Further, because our initial estimate of IBNP is derived from many factors, some of which are qualitative in nature rather than quantitative, we are seldom able to assign specific values to the reasons for a change in estimate—we will only be able to identify specific factors if they represent a significant departure from expectations. As a result, we do not expect to be able to fully quantify the impact of individual factors on changes in estimates.
We believe that the most significant uncertainties surrounding our IBNP estimates at September 30, 2018 are as follows:
Across all of our health plans, the inventory of unpaid claims increased significantly during the first half of 2017, then decreased in the last half of 2017 and into 2018. Changes in claims inventories impact the timing between date of service and the date of claim payment, increasing the volatility of our liability estimates.
In June 2018, our Puerto Rico health plan implemented state prescribed claim billing requirements to ensure more accurate claims submissions.

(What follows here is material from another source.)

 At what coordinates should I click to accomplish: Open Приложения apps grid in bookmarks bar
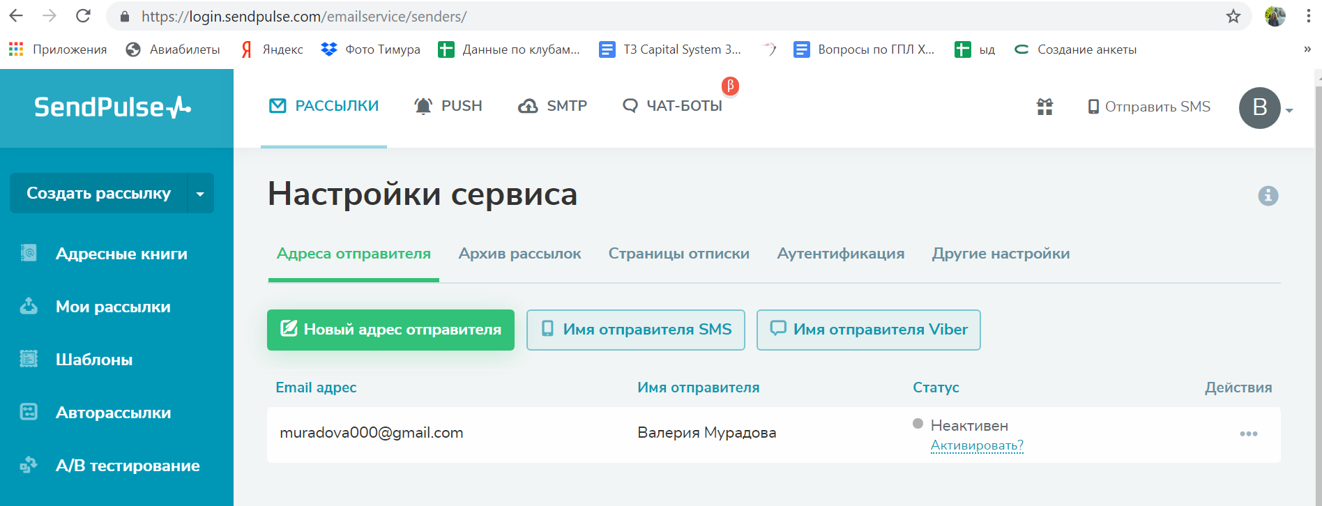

The billing requirements were more stringent and caused a significant number of claim denials. Although we expect providers to ultimately submit updated claims with the required information, the impact of the new billing requirements creates more uncertainty in our liability estimates.
At our Florida health plan, a new clinical service system was implemented in the first quarter of 2018. This system impacted the reporting of inpatient authorizations used in our development of claims liabilities, which makes our liability estimates subject to more than the usual amount of uncertainty.

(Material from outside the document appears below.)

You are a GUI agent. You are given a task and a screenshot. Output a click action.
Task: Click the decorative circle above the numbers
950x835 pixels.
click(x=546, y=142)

We recently implemented a new process for increased quality review of claims payments in 11 of our health plans. While we do not anticipate this new process will impact the percentage of claims paid within the timely turnaround requirements, we believe it will have a minor impact on the timing of some paid claims. For this reason, our liability estimates in these 11 health plans are subject to more than the usual amount of uncertainty.
We recognized favorable prior period claims development in the amount of $227 million for the nine months ended September 30, 2018. This amount represents our estimate as of September 30, 2018, of the extent to which our initial estimate of medical claims and benefits payable at December 31, 2017, was more than the amount that will ultimately be paid out in satisfaction of that liability. We believe these differences were due primarily to the following factors:
The impact of the provision for adverse claims deviation and the accrued cost of settling claims as discussed above. Because we re-establish the provision for adverse claims deviation and the accrued cost of settling claims on a consistent basis every quarter, the impact of this item to medical care costs in the nine months ended September 30, 2018, results was minimal.
Across all of our health plans, the inventory of unpaid claims increased significantly during the first half of 2017, then decreased in the last half of 2017. In hindsight, the impact of the changes in claims processing timing reduced our liabilities more than we had anticipated.
December 2017 data from The Centers for Disease Control and Prevention indicated widespread influenza activity in several states in which we operate health plans. The additional liabilities established in consideration of increased claims related to a more severe influenza season turned out to be higher than our actual experience.
In establishing our liability at December 31, 2017, we anticipated an increase in the utilization of medical services by Marketplace members concerned about the future of their healthcare coverage as a result of uncertainties related to high premium increases and issuer exits. This induced demand did not materialize to the degree we expected.